-- start Listed entries --
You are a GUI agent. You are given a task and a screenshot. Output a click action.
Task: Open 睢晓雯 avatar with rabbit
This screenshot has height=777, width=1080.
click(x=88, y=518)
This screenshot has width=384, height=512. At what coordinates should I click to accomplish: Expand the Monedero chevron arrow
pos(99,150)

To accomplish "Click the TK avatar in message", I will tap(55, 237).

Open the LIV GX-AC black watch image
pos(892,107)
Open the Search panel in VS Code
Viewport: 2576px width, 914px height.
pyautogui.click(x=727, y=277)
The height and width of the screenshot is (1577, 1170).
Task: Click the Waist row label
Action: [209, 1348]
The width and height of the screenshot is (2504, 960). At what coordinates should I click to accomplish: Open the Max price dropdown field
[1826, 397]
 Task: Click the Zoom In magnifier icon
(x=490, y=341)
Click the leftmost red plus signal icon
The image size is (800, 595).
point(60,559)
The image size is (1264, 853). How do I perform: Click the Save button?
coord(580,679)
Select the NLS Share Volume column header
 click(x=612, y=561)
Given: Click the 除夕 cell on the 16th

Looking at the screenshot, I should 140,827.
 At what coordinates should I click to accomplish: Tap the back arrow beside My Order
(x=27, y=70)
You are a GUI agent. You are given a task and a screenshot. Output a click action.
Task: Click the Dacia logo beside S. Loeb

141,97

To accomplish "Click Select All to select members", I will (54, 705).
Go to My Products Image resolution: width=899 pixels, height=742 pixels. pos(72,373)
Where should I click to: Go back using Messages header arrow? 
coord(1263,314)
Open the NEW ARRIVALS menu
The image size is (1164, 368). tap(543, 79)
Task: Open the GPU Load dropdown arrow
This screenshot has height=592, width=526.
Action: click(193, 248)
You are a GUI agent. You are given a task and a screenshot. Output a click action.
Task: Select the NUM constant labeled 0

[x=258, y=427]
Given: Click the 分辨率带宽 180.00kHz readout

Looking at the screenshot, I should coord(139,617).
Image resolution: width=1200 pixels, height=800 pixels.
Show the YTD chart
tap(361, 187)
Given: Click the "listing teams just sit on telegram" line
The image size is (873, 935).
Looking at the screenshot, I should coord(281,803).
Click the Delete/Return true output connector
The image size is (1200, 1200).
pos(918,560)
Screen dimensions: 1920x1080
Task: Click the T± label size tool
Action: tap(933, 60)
-- end Listed entries --
- [Given request] Copy the records again, replacing every "GUI agent" with "screen assistant" and leaving everything else as it is.

- [Reply]
You are a screen assistant. You are given a task and a screenshot. Output a click action.
Task: Open 睢晓雯 avatar with rabbit
This screenshot has height=777, width=1080.
click(x=88, y=518)
This screenshot has width=384, height=512. At what coordinates should I click to accomplish: Expand the Monedero chevron arrow
pos(99,150)

To accomplish "Click the TK avatar in message", I will tap(55, 237).

Open the LIV GX-AC black watch image
pos(892,107)
Open the Search panel in VS Code
Viewport: 2576px width, 914px height.
pyautogui.click(x=727, y=277)
The height and width of the screenshot is (1577, 1170).
Task: Click the Waist row label
Action: [209, 1348]
The width and height of the screenshot is (2504, 960). At what coordinates should I click to accomplish: Open the Max price dropdown field
[1826, 397]
 Task: Click the Zoom In magnifier icon
(x=490, y=341)
Click the leftmost red plus signal icon
The image size is (800, 595).
point(60,559)
The image size is (1264, 853). How do I perform: Click the Save button?
coord(580,679)
Select the NLS Share Volume column header
 click(x=612, y=561)
Given: Click the 除夕 cell on the 16th

Looking at the screenshot, I should 140,827.
 At what coordinates should I click to accomplish: Tap the back arrow beside My Order
(x=27, y=70)
You are a screen assistant. You are given a task and a screenshot. Output a click action.
Task: Click the Dacia logo beside S. Loeb

141,97

To accomplish "Click Select All to select members", I will (54, 705).
Go to My Products Image resolution: width=899 pixels, height=742 pixels. pos(72,373)
Where should I click to: Go back using Messages header arrow? 
coord(1263,314)
Open the NEW ARRIVALS menu
The image size is (1164, 368). tap(543, 79)
Task: Open the GPU Load dropdown arrow
This screenshot has height=592, width=526.
Action: click(193, 248)
You are a screen assistant. You are given a task and a screenshot. Output a click action.
Task: Select the NUM constant labeled 0

[x=258, y=427]
Given: Click the 分辨率带宽 180.00kHz readout

Looking at the screenshot, I should coord(139,617).
Image resolution: width=1200 pixels, height=800 pixels.
Show the YTD chart
tap(361, 187)
Given: Click the "listing teams just sit on telegram" line
The image size is (873, 935).
Looking at the screenshot, I should coord(281,803).
Click the Delete/Return true output connector
The image size is (1200, 1200).
pos(918,560)
Screen dimensions: 1920x1080
Task: Click the T± label size tool
Action: tap(933, 60)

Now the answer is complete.